Avis de non-responsabilité : Les opinions exprimées ici sont celles des auteurs et ne représentent pas nécessairement celles des institutions auxquelles ils sont affiliés.
Références
- Alesina, A et G Tabellini (2005), «Pourquoi la politique budgétaire est-elle souvent procyclique ?», Série de documents de travail du National Bureau of Economic Research, document de travail 11600.
- Barro, R (1979), « Sur la détermination de la dette publique », Journal d'économie politique 87: 940-971.
- Baxter, M et R King (1993), « Politique fiscale en équilibre général », La revue de l'économie américaine 83: 315-334.
- Carneiro, F et L Garrido (2015), «Nouveaux éléments de preuve sur la cyclicité de la politique budgétaire», The World Bank Policy Research Working Paper Series, Working Paper 7293.
- Christiano, L, M Eichenbaum et S Rebelo (2011), « Quand le multiplicateur des dépenses du gouvernement est-il important ? », Journal d'économie politique 119: 78-121.
- Canuto, O (2014), « Macroéconomie et stagnation – Guerres keynésiennes-schumpétériennes », Capital Finance International: 14-19, printemps.
- Frankel, JA, CA Vegh et G Vuletin (2013), « On graduation from fiscal procyclicality », Revue d'économie du développement 100: 32-47.
- Gavin, M et R Perotti (1997), «Politique budgétaire en Amérique latine", Bureau Nationale de la Recherche Economique.
- Ilzetzki, E, et CA Vegh, (2008), «Politique budgétaire procyclique dans les pays en développement : vérité ou fiction ?», NBER Working Paper Series, Working Paper 14191.
- Kaminsky, GL, CM Reinhart, CA Végh (2004), «Quand il pleut, il pleut : flux de capitaux procycliques et politiques macroéconomiques», NBER Working Paper Series, Working Paper 10780.
- Nakata, T (2013), « Optimal Fiscal and Monetary Policy with Occasionally Binding Zero Bound Constraints », Série de discussions sur les finances et l'économie Divisions de la recherche et des statistiques et des affaires monétaires, Réserve fédérale.
- Rigobon, R (2004), commente « When It Rains It Pours : Pro-cyclical Capital Flows and Macroeconomic Policies », dans M Gertler K Rogoff (eds.) NBER Macroéconomie Annuel, Presse MIT.
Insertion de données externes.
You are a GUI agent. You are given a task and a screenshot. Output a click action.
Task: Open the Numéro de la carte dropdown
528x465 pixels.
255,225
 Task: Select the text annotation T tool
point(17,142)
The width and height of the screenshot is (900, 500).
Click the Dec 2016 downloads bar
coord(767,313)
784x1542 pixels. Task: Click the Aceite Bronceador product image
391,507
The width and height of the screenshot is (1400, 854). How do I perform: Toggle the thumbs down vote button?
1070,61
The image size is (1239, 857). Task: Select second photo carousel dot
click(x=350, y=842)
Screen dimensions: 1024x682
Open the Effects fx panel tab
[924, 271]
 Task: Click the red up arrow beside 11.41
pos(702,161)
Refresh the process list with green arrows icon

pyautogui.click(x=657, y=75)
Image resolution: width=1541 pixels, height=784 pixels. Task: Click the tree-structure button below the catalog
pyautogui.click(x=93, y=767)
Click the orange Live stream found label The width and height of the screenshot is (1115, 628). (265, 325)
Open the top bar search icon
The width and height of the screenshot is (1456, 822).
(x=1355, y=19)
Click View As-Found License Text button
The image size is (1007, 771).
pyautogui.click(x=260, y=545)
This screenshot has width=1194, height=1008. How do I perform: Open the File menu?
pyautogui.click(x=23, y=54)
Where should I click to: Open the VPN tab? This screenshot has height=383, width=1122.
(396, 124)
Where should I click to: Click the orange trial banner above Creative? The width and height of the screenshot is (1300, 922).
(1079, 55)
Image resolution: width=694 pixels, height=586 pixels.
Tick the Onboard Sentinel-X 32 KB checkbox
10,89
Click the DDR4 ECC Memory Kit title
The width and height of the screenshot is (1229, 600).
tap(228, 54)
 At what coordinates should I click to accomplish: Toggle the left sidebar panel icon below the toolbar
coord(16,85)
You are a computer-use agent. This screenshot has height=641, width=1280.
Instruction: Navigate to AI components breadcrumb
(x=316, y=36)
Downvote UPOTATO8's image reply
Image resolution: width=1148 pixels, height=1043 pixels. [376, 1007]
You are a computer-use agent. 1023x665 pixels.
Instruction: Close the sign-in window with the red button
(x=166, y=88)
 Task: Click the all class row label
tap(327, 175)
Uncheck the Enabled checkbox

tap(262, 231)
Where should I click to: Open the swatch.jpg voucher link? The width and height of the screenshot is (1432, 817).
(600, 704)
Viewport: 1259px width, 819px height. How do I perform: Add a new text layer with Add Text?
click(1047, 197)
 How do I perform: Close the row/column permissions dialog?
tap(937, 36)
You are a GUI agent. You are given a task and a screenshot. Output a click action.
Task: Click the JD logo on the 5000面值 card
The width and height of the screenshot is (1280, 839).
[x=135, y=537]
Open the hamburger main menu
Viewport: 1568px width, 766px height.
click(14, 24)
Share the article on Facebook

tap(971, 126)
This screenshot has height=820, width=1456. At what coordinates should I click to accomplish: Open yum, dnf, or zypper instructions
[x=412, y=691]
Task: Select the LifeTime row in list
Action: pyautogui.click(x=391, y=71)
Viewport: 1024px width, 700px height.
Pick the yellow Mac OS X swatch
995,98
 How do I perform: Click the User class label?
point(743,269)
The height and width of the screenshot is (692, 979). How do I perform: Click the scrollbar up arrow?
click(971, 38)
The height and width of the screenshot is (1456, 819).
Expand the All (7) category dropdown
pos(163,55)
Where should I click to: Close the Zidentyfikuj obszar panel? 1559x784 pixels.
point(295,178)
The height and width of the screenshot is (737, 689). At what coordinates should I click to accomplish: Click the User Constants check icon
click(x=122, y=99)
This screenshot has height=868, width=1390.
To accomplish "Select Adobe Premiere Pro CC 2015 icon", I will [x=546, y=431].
- Talvi, E et CA Vegh (2000), «Variabilité de l'assiette fiscale et politique budgétaire procyclique», NBER Working Paper Series, Working Paper 7499.
- Tornell, A et PR Lane (1998), « L'effet de la voracité », La revue économique américaine 89: 22-46.
- Banque mondiale (2014), «Risque et opportunité : gérer les risques pour le développement”. Rapport sur le développement dans le monde 2014, Washington, DC.
Notes
- Nous rapportons ici les résultats basés sur un échantillon étendu qui comprend 180 pays, dont 134 pays en développement et 46 pays à revenu élevé, sur la période 1980-2012.
- Il s'agit d'une classification de la Banque mondiale. L'échantillon comprend 156 pays après avoir abandonné les pays avec moins de cinq observations disponibles lorsque la composante cyclique du PIB réel est supérieure à zéro ou moins de cinq observations disponibles lorsque la composante cyclique du PIB réel est inférieure à zéro.